__Collected data__:
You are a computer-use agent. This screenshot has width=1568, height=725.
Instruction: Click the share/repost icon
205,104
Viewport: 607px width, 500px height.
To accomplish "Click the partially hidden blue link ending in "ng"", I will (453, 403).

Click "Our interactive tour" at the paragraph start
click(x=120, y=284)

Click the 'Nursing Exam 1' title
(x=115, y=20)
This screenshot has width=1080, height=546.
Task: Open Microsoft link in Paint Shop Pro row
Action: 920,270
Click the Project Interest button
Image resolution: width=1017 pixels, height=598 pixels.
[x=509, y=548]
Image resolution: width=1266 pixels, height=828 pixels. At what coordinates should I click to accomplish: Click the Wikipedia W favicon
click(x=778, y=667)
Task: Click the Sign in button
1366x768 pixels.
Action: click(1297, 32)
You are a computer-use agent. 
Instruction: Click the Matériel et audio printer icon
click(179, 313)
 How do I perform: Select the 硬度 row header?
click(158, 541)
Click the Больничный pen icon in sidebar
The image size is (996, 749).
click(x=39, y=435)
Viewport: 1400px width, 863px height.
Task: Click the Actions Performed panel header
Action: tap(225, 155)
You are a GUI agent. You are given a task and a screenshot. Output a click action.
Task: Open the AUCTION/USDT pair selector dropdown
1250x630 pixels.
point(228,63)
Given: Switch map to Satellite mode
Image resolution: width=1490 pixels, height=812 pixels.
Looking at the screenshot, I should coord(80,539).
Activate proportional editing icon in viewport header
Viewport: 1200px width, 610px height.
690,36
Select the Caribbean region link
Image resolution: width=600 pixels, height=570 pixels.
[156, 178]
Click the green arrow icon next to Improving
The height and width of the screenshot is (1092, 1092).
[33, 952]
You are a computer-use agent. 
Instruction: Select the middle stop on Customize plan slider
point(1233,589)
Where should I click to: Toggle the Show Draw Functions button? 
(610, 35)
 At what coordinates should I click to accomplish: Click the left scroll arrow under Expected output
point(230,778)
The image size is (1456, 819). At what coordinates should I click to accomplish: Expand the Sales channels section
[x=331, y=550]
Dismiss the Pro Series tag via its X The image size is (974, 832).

__EXERCISE__:
The answer must consist of all the entries, copied exactly.

__WRITTEN RESPONSE__:
You are a computer-use agent. This screenshot has width=1568, height=725.
Instruction: Click the share/repost icon
205,104
Viewport: 607px width, 500px height.
To accomplish "Click the partially hidden blue link ending in "ng"", I will (453, 403).

Click "Our interactive tour" at the paragraph start
click(x=120, y=284)

Click the 'Nursing Exam 1' title
(x=115, y=20)
This screenshot has width=1080, height=546.
Task: Open Microsoft link in Paint Shop Pro row
Action: 920,270
Click the Project Interest button
Image resolution: width=1017 pixels, height=598 pixels.
[x=509, y=548]
Image resolution: width=1266 pixels, height=828 pixels. At what coordinates should I click to accomplish: Click the Wikipedia W favicon
click(x=778, y=667)
Task: Click the Sign in button
1366x768 pixels.
Action: click(1297, 32)
You are a computer-use agent. 
Instruction: Click the Matériel et audio printer icon
click(179, 313)
 How do I perform: Select the 硬度 row header?
click(158, 541)
Click the Больничный pen icon in sidebar
The image size is (996, 749).
click(x=39, y=435)
Viewport: 1400px width, 863px height.
Task: Click the Actions Performed panel header
Action: tap(225, 155)
You are a GUI agent. You are given a task and a screenshot. Output a click action.
Task: Open the AUCTION/USDT pair selector dropdown
1250x630 pixels.
point(228,63)
Given: Switch map to Satellite mode
Image resolution: width=1490 pixels, height=812 pixels.
Looking at the screenshot, I should coord(80,539).
Activate proportional editing icon in viewport header
Viewport: 1200px width, 610px height.
690,36
Select the Caribbean region link
Image resolution: width=600 pixels, height=570 pixels.
[156, 178]
Click the green arrow icon next to Improving
The height and width of the screenshot is (1092, 1092).
[33, 952]
You are a computer-use agent. 
Instruction: Select the middle stop on Customize plan slider
point(1233,589)
Where should I click to: Toggle the Show Draw Functions button? 
(610, 35)
 At what coordinates should I click to accomplish: Click the left scroll arrow under Expected output
point(230,778)
The image size is (1456, 819). At what coordinates should I click to accomplish: Expand the Sales channels section
[x=331, y=550]
Dismiss the Pro Series tag via its X The image size is (974, 832).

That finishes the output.